======== DATASET RECORDS

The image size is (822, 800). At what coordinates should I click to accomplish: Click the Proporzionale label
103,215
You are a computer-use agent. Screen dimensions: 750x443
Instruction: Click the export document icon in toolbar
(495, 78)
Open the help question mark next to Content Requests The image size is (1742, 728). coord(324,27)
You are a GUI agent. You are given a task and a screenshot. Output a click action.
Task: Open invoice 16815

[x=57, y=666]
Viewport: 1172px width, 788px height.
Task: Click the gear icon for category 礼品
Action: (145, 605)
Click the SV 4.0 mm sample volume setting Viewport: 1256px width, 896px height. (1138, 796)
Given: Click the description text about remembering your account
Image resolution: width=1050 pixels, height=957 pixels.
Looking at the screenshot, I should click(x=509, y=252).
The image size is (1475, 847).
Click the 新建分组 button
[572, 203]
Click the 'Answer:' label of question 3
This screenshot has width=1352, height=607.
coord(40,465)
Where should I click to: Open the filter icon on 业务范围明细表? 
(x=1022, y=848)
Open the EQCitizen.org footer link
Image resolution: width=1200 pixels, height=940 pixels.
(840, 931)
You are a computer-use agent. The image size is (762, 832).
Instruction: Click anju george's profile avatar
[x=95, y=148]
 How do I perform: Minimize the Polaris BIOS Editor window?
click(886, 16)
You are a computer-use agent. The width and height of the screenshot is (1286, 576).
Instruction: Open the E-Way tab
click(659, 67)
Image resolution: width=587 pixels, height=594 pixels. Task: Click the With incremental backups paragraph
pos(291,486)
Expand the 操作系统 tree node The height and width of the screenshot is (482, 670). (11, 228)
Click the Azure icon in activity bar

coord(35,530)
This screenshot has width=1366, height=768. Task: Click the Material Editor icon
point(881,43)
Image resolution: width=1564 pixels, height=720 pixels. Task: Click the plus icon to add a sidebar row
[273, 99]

================

### DIRECTIONS
The result should consist solely of the lines from the one that contains "Expand the 操作系统" to the last line of the records above, reproduced exactly.

### EXERCISE OUTPUT
Expand the 操作系统 tree node The height and width of the screenshot is (482, 670). (11, 228)
Click the Azure icon in activity bar

coord(35,530)
This screenshot has width=1366, height=768. Task: Click the Material Editor icon
point(881,43)
Image resolution: width=1564 pixels, height=720 pixels. Task: Click the plus icon to add a sidebar row
[273, 99]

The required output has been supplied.